DOCUMENT EXTRACT |
- - -

Your idea was interesting to think through.

Jeroen has already mentioned several problems with implementation.

Quote:
Originally Posted by SuperGirl_Dad View Post
If the output torque is the same (same engine components for petrol and diesel) as mentioned in the above example of XUV500 engine, why will balancing be a problem?
The peak output torques are similar, not the same, and each occurs at a different speed range (and the span of the two ranges are different). This is because the two engines, even if they have the same bore/stroke, and some common components, do not have the same torque curve.

If the two engine halves are rigidly coupled (as they are, in your thought experiment) then they are forced to run at the same speed. So with two different torque curves, one half will be doing more work than the other at almost every speed. This is what is meant by balanced/unbalanced operation - that all cylinders are doing the same/different amount(s) of work. (NB, this has nothing to do with rotational balancing of the moving parts, which may be what you are referring to).

- - -

DIRECTIONS |
1/ In the forum reply on engine balancing, what is meant by balanced operation?
2/ Duplicate everything in the engine-balancing reply from "If the two engine" down to "are referring to).".
3/ Go on with the forum reply on engine balancing, starting after its final sentence.
The material that follows plays no part in any of the tasks.

DATA EXCERPT |
- - -

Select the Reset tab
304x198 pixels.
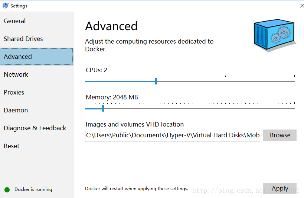(x=12, y=146)
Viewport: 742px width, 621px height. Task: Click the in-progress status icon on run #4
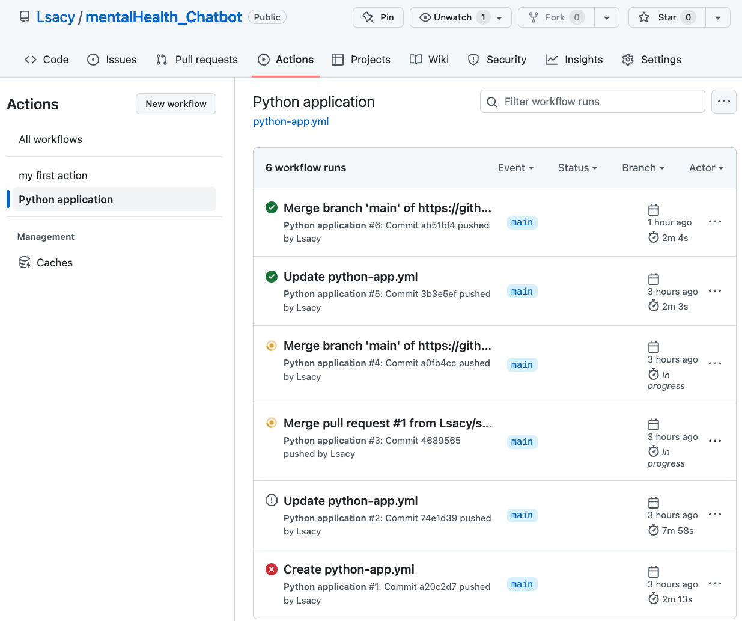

- - -

ANSWERS TO THE EXERCISE |
1/ All cylinders are doing the same amount of work.

2/
If the two engine halves are rigidly coupled (as they are, in your thought experiment) then they are forced to run at the same speed. So with two different torque curves, one half will be doing more work than the other at almost every speed. This is what is meant by balanced/unbalanced operation - that all cylinders are doing the same/different amount(s) of work. (NB, this has nothing to do with rotational balancing of the moving parts, which may be what you are referring to).

3/
You can either live with the unbalanced operation, which means stresses on the moving parts, or you can adjust one half of the engine up or down to match the other (by this I mean adjusting fuel supply, valve timing etc to achieve the cylinder load and pressures required). I'm sure this is possible, but it means operating one half of the engine overloaded or underloaded. In either case it will not be at the 'best compromise' point between efficiency and emissions, because you have added another factor to the compromise - the other engine half.

Plus the operating temperatures are different - this would thermally stress the block and head if they are common to the two halves.

I believe it would be cheaper and easier to make two separate smaller engines and couple them in some way which allows each engine to run independently.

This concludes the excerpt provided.